== WHAT THE EXERCISE ASKS ==
Copy nothing but the text: repeat each entry exactly and drop the images.

== DATA SUPPLIED ==
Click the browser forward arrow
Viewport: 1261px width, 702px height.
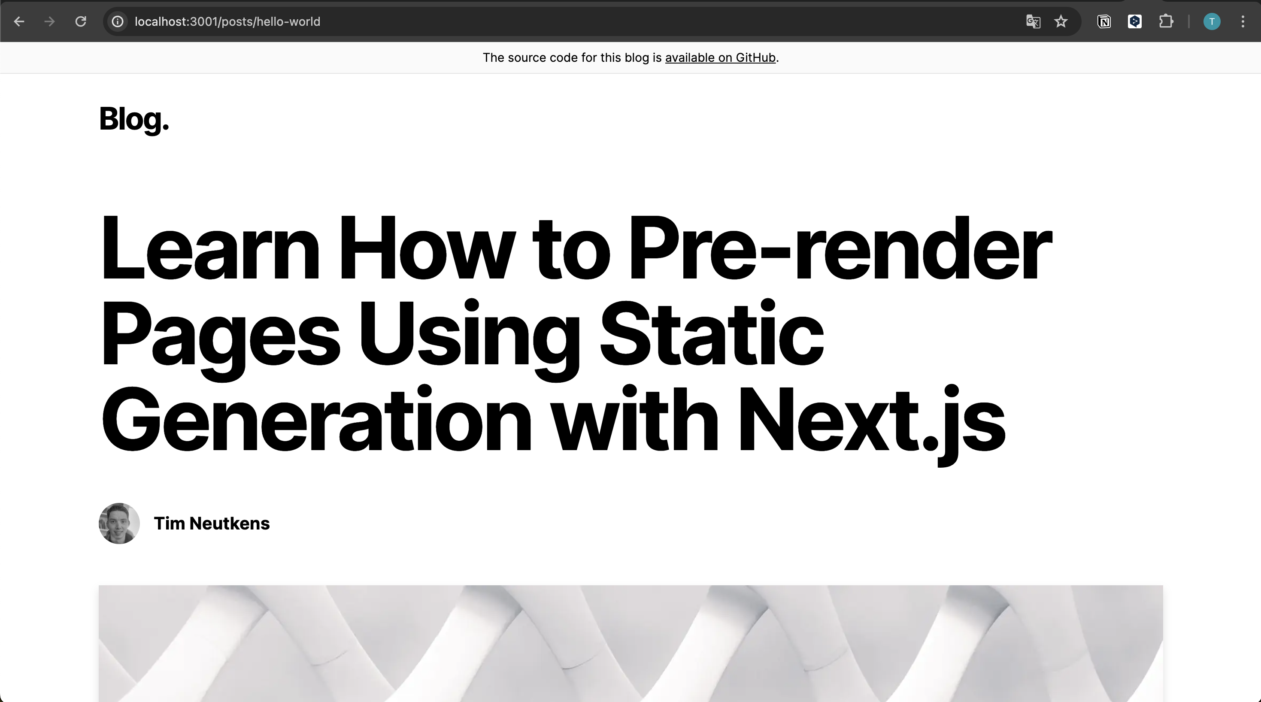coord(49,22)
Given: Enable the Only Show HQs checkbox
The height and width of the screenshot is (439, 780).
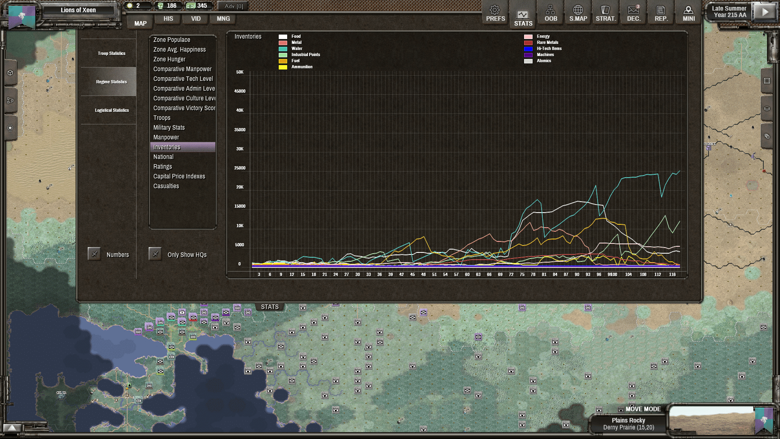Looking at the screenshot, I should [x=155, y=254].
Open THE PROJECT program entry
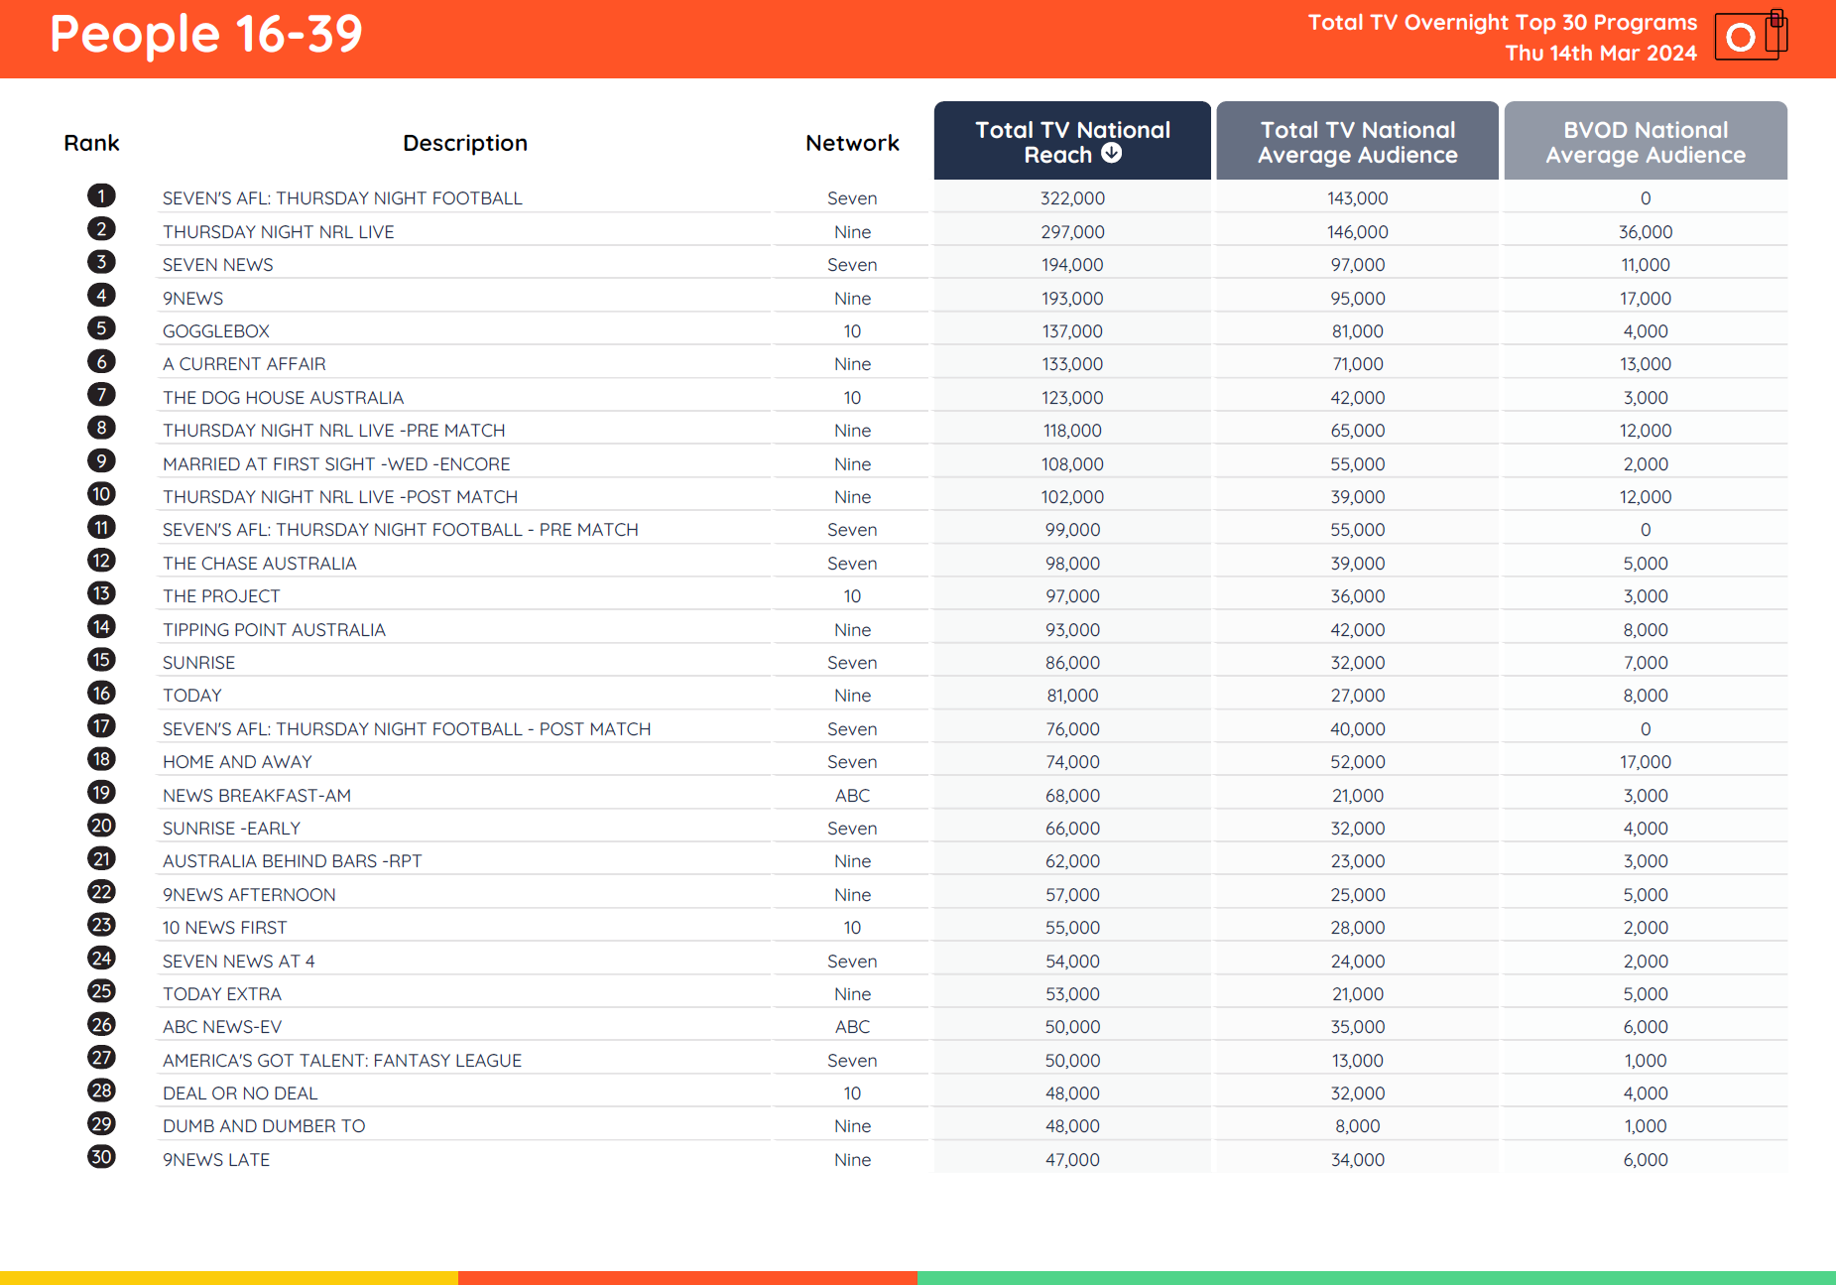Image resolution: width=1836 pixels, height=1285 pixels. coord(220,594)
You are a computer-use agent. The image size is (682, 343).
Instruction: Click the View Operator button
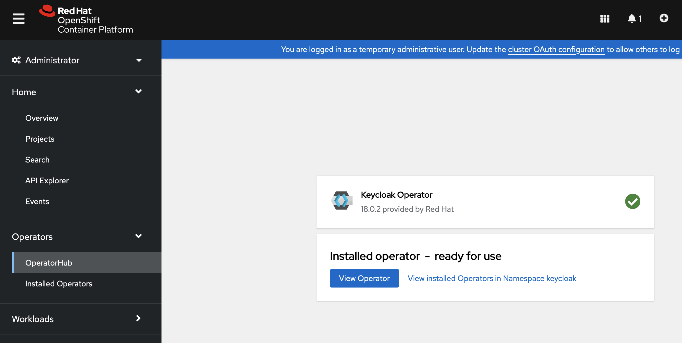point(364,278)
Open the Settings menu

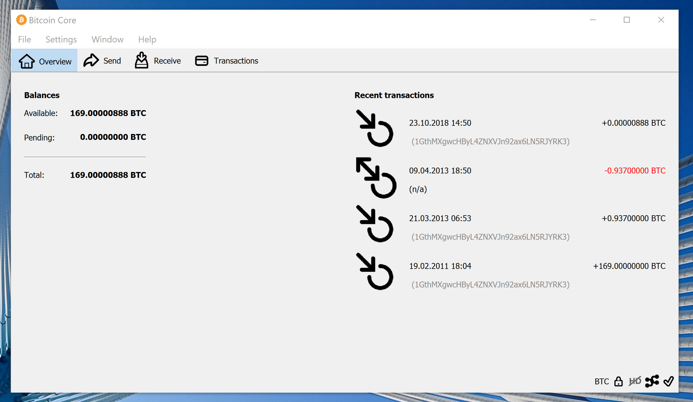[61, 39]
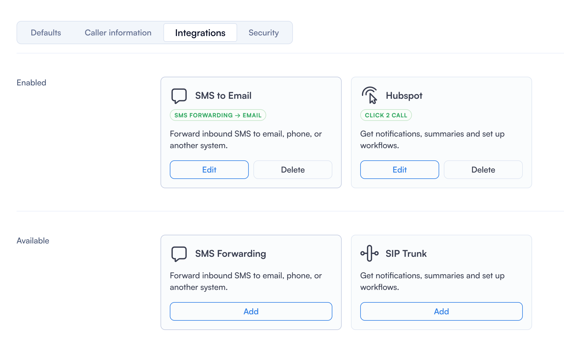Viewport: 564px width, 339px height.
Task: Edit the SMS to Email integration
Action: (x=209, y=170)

== RESULT BELOW ==
Click the browser forward arrow
Viewport: 1261px width, 702px height.
coord(49,22)
Given: Enable the Only Show HQs checkbox
The height and width of the screenshot is (439, 780).
Looking at the screenshot, I should [x=155, y=254].
Open THE PROJECT program entry
Image resolution: width=1836 pixels, height=1285 pixels. coord(220,594)
You are a computer-use agent. The image size is (682, 343).
Instruction: Click the View Operator button
point(364,278)
Open the Settings menu

[61, 39]
Viewport: 564px width, 339px height.
Task: Edit the SMS to Email integration
Action: (x=209, y=170)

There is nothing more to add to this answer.